According to UNAIDS, a “joint United Nations programme on HIV/AIDS,” the 2007 AIDS epidemic update claims that the United States has one of the highest “number of HIV infections in the world.”
In 2005, 74 percent of adults and adolescents with HIV or aids were men in the U.S. (the CDC Web site says it’s 73 percent in 2006, so dates and percents might be slightly off) and “more than half of all newly-diagnosed HIV infections (53 percent) in 2005 were among men who have sex with men,” according to the report.
Although African Americans and homosexual men appear to be most at risk for HIV/AIDS, women should still take precautions, like not having sex with numerous partners without using a condom. Fortunately, latex condoms have been found to be 98 to 100 percent in preventing HIV transmission in several studies, according to www.AIDS.org.
Women should have their partners tested for HIV/AIDS before sleeping with them and should avoid contact with blood or bodily fluids from other people. Also, do not share needles for any reason.
If you think you have HIV or AIDS, wait three to six months after your last contact (through sexual intercourse or blood/fluid exchange) with someone who might have HIV/AIDS to get tested, according to www.AIDS.org.
According to the Centers for Disease Control, many who have HIV or AIDS do not have symptoms, so do not wait for symptoms to show. Talk to your doctor about the best time to get a blood test for AIDS/HIV.
Don’t be too trusting of partners and don’t get in the mind frame of “It will never happen to me.” It is probably a good idea to get tested yearly or every other year for HIV/AIDS.

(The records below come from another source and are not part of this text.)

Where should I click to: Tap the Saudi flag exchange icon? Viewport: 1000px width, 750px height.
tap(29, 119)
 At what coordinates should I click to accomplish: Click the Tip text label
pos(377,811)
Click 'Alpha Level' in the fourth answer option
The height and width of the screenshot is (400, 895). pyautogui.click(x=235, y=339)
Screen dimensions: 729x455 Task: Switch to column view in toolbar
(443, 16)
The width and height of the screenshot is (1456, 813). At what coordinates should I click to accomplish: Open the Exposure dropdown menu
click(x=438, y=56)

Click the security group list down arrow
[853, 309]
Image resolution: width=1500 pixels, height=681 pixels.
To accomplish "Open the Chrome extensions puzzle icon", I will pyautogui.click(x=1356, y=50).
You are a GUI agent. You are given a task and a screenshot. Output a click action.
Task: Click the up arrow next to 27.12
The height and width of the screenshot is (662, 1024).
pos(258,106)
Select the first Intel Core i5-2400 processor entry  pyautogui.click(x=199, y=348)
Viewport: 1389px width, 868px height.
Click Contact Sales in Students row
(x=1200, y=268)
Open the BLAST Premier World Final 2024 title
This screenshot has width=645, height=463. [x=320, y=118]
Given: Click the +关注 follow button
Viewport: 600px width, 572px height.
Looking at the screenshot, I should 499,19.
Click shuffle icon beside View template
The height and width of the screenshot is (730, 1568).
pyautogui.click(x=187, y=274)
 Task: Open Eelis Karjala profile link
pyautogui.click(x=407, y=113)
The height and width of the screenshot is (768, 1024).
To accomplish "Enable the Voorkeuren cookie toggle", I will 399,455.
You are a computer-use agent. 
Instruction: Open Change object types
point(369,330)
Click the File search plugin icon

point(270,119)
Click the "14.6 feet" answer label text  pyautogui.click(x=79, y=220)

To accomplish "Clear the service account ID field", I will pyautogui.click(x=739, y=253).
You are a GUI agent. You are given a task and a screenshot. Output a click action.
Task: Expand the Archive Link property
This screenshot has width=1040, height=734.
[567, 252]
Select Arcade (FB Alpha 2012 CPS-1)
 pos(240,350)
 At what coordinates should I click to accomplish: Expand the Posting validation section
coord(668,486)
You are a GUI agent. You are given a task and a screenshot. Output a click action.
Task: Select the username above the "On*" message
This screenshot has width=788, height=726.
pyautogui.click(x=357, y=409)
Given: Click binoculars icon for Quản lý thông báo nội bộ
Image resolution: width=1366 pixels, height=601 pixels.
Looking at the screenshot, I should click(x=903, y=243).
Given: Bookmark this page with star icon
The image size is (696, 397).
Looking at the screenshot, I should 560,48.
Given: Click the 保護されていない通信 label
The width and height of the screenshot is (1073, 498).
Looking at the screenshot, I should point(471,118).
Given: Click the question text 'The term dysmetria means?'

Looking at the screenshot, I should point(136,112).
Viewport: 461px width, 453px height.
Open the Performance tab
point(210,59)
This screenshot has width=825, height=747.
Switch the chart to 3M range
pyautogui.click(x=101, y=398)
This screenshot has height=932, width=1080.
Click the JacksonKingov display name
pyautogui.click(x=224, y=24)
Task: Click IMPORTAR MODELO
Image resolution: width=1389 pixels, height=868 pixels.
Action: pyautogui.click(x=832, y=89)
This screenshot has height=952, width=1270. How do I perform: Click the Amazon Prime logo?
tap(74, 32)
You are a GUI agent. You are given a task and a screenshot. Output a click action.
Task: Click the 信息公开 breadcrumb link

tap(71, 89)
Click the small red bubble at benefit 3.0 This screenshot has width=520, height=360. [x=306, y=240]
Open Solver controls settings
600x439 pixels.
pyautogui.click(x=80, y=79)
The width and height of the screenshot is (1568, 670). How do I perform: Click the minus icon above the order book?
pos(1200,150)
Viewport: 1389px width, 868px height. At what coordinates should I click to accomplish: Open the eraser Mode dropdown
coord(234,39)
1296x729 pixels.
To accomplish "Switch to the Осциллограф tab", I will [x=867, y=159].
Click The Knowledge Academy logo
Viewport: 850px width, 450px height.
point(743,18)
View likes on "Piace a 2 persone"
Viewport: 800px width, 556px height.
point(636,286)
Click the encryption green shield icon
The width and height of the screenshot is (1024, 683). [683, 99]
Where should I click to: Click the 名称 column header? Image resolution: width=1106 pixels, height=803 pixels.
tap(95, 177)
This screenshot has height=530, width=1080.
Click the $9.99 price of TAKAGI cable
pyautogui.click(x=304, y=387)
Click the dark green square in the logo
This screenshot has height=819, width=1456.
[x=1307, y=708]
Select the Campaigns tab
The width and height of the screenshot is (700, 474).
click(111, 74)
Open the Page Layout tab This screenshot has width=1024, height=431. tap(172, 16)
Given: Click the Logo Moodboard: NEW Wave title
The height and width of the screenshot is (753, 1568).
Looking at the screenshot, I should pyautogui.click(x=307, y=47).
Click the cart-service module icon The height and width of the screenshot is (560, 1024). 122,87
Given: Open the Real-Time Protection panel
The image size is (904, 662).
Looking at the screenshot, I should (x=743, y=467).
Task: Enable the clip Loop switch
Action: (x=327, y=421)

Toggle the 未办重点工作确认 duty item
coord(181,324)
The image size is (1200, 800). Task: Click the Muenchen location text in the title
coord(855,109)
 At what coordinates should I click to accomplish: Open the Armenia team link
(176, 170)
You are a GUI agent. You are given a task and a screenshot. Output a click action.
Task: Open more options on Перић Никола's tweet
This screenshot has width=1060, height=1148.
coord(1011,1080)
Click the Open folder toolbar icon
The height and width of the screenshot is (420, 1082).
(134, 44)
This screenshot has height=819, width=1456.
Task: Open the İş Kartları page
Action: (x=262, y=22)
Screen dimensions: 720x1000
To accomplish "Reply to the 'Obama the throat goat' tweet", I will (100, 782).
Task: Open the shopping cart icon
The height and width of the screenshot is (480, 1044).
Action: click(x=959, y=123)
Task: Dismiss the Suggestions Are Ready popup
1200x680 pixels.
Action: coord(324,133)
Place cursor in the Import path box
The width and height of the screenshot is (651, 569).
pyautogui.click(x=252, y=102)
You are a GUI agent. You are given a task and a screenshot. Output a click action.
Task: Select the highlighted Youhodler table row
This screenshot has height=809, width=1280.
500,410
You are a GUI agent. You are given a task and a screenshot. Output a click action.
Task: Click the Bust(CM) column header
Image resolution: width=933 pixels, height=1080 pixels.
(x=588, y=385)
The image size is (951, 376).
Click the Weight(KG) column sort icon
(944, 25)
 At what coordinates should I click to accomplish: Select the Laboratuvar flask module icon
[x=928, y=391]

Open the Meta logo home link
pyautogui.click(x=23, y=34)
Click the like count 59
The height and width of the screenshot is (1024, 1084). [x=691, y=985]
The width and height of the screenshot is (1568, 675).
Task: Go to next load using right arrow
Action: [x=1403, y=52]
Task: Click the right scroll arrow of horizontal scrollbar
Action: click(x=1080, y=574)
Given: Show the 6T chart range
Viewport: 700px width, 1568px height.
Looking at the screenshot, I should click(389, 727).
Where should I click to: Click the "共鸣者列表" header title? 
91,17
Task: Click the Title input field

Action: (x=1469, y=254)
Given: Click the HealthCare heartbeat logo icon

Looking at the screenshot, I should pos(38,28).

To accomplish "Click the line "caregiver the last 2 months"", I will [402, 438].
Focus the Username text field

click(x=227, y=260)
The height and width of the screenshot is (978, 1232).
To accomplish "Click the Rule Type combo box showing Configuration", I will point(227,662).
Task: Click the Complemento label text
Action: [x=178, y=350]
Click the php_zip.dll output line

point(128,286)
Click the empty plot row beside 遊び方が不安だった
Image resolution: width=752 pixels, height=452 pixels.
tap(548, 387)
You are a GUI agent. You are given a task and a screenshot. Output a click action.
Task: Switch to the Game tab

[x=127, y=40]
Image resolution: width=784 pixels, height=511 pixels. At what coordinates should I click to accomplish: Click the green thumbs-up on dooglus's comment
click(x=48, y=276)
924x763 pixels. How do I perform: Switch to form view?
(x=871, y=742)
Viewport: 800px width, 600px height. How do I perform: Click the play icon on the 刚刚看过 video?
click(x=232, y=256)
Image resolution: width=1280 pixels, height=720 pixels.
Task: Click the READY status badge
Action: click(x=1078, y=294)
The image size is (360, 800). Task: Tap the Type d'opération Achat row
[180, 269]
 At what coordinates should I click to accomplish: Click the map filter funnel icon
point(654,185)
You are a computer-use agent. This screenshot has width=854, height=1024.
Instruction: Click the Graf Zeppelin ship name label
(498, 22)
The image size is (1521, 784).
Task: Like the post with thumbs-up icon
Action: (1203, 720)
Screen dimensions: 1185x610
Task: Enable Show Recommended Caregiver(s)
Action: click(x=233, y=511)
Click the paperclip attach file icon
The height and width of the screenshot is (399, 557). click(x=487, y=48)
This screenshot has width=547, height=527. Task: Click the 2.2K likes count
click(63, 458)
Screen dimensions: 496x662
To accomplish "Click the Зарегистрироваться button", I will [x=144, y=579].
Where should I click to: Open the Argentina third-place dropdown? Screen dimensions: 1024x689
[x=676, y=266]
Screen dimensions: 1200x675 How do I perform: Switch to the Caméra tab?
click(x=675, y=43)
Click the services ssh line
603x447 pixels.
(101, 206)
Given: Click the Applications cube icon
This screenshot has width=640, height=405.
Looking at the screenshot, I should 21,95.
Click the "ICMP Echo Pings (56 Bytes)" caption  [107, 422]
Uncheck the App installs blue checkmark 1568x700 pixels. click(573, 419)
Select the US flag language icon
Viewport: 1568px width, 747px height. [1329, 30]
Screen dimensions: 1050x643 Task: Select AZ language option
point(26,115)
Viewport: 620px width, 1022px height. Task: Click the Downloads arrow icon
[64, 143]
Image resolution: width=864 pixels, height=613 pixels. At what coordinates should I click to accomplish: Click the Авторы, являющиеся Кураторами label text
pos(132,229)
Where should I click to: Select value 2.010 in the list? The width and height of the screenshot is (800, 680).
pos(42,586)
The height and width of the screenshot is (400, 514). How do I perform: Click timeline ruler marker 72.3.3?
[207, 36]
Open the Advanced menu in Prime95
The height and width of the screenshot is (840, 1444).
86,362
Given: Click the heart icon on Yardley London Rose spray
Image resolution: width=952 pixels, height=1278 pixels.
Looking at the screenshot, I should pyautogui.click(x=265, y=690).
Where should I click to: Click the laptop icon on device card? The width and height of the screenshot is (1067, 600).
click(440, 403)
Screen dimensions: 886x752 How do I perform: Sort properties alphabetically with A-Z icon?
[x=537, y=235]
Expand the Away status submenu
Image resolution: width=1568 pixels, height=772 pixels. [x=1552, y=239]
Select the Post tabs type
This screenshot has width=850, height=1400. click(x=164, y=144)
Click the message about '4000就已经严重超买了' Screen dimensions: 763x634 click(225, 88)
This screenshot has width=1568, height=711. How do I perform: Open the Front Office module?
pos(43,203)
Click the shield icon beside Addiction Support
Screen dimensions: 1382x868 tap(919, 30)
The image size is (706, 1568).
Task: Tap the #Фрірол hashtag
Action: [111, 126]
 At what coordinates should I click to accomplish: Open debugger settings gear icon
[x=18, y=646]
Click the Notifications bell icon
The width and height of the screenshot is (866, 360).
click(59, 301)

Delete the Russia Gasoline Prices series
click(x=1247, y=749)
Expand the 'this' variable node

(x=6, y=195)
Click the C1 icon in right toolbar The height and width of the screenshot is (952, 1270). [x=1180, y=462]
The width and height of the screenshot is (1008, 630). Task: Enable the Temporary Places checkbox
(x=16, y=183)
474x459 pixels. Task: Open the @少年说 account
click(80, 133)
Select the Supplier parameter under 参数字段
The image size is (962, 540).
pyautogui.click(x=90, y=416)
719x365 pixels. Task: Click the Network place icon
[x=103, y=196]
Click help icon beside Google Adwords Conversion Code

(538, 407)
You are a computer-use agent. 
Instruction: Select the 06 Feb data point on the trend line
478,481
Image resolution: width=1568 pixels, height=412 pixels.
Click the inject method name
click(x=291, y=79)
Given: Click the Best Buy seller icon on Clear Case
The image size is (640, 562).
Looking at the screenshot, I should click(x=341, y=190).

Also, realize that women are at more of a risk for HIV/AIDS than you might think. In 2004, the CDC stated on its Web site that “HIV infection was the fifth leading cause of death among all women aged 35 to 44 years and the sixth leading cause of death among all women aged 25 to 34 years.”
For African American women ages 25 to 34 years, HIV infection was the leading cause of death in 2004, according to the CDC. However, women in general were only 26 percent of those adults and adolescents diagnosed with HIV/AIDS in 2005.